**To do:**
A - Answer these questions about the prison strike article:
(i) On what date does the strike end?
(ii) Where is Kevin Rashid Johnson being held?
(iii) In what year was the 13th amendment of the US constitution introduced?
B - Put the listing lines into a Markdown table with the columns Row and Line, starting with the first line of the listing and going on through the line with "click(131, 43)". Leave out blank lines.

**Given text:**
A nationwide strike is underway in US prisons, potentially becoming the largest protest of incarcerated men and women in American history.
What are they striking about? Conditions that amount to forced labor and the profits private prisons make off of exploiting inmates.
In an opinion piece for The Guardian, Kevin Rashid Johnson, who is being held in solitary confinement in a Virginia prison, explains why this strike is so important:
Until the strike ends on 9 September I will be joining a boycott of the commissary – I will not be parting with any money so that prison companies can make profit out of me. I’ll also be supporting fellow inmates here and across the nation who will be refusing to work in what amounts to a modern form of slavery.
At the end of the civil war in 1865 the 13th amendment of the US constitution was introduced. Under its terms, slavery was not abolished, it was merely reformed.
Anybody convicted of a crime after 1865 could be leased out by the state to private corporations who would extract their labor for little or no pay.
In some ways that created worse conditions than under the days of slavery, as private corporations were under no obligation to care for their forced laborers – they provided no healthcare, nutritious food or clothing to the individuals they were exploiting.

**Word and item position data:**
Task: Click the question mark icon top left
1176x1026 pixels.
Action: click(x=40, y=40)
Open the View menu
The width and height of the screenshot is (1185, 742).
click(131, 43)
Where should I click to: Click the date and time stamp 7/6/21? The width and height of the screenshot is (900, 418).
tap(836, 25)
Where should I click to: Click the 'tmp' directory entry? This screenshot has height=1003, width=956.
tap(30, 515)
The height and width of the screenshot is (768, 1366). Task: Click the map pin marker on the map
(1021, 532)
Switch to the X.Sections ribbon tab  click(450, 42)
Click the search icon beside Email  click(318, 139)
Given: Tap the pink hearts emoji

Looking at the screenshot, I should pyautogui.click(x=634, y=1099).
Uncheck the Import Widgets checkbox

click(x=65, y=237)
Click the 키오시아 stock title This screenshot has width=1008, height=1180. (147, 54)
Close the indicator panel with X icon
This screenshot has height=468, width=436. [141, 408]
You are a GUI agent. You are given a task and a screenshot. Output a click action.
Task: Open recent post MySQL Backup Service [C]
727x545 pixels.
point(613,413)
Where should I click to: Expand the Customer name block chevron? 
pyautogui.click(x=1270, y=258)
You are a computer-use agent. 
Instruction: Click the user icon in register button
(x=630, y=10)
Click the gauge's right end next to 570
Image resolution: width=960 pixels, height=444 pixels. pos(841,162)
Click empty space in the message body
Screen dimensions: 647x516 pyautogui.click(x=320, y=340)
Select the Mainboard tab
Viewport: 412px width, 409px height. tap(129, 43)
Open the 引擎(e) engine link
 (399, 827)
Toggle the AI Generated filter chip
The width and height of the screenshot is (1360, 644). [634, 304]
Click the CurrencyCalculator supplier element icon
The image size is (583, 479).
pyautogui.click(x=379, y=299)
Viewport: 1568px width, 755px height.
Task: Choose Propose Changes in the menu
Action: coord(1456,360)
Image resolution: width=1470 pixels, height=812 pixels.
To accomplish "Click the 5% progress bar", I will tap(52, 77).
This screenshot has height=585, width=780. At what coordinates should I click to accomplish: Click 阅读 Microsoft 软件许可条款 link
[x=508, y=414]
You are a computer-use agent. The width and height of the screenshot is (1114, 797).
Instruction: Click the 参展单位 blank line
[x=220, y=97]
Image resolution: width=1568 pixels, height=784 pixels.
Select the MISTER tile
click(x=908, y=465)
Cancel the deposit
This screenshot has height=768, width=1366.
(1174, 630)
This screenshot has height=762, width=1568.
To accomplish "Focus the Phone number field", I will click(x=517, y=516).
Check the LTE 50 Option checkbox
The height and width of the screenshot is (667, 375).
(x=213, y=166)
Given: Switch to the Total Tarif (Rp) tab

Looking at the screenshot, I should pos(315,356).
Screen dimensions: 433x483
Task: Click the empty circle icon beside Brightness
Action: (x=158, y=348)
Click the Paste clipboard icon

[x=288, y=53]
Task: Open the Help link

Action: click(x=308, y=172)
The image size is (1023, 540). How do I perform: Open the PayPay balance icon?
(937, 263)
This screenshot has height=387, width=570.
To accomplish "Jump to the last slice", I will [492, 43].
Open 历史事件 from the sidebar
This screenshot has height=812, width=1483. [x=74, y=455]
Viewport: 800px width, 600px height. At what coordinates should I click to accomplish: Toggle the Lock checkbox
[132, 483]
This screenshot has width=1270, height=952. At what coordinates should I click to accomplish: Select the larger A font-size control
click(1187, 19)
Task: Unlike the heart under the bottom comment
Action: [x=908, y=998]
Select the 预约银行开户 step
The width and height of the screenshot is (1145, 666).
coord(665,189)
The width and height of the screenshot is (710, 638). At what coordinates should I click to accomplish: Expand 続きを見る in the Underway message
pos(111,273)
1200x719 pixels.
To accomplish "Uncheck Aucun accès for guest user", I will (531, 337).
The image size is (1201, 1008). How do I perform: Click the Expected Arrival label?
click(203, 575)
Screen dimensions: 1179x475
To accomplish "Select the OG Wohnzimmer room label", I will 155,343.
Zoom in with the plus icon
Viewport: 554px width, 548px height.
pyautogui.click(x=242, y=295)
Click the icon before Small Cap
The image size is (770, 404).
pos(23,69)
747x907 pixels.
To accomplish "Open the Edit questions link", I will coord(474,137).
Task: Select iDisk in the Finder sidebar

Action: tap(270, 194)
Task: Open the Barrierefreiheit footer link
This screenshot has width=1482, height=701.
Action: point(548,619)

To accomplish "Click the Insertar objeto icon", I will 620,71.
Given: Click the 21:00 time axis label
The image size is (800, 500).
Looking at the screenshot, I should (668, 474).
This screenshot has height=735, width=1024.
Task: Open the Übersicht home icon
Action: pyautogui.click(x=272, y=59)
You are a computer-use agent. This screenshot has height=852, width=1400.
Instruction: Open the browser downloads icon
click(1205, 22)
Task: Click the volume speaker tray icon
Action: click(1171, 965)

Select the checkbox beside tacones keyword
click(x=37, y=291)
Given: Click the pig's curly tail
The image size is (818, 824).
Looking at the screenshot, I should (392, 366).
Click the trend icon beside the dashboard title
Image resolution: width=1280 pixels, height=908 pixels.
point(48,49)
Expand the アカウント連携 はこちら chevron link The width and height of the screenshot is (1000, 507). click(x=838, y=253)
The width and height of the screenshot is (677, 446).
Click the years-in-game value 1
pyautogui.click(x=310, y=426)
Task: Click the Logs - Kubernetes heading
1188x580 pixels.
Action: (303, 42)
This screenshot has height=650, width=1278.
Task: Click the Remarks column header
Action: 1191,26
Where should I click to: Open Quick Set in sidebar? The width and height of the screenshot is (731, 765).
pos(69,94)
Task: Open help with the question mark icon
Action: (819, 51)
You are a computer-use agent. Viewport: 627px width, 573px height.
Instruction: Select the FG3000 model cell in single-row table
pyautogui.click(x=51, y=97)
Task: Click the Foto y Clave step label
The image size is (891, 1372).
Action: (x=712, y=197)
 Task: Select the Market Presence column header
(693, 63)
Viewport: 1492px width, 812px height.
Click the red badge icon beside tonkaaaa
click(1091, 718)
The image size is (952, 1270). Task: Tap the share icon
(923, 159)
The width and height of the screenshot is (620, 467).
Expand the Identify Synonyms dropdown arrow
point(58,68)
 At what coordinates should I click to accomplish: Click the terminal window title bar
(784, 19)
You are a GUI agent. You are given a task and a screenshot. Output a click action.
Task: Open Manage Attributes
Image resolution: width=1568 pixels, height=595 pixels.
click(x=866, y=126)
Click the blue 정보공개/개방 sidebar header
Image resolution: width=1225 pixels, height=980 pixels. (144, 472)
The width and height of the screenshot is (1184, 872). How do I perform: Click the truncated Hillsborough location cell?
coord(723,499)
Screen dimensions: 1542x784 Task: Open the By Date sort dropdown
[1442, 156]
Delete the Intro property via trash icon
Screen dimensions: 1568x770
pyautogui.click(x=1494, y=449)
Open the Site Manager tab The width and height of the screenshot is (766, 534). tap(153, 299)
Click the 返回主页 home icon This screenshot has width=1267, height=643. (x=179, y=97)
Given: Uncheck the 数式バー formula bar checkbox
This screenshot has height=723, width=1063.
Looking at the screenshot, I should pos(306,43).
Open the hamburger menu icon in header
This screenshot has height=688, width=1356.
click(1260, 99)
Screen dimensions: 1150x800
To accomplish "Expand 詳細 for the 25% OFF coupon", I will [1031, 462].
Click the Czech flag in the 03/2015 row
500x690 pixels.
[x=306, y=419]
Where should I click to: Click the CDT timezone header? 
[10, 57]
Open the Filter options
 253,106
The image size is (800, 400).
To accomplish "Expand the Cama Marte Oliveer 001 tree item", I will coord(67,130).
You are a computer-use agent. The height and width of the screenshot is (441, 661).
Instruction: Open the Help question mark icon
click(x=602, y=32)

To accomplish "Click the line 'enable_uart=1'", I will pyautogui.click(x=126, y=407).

**Problem solutions:**
A -
(i) 9 September
(ii) In solitary confinement in a Virginia prison
(iii) 1865

B -
| Row | Line |
|---|---|
| 1 | Task: Click the question mark icon top left |
| 2 | 1176x1026 pixels. |
| 3 | Action: click(x=40, y=40) |
| 4 | Open the View menu |
| 5 | The width and height of the screenshot is (1185, 742). |
| 6 | click(131, 43) |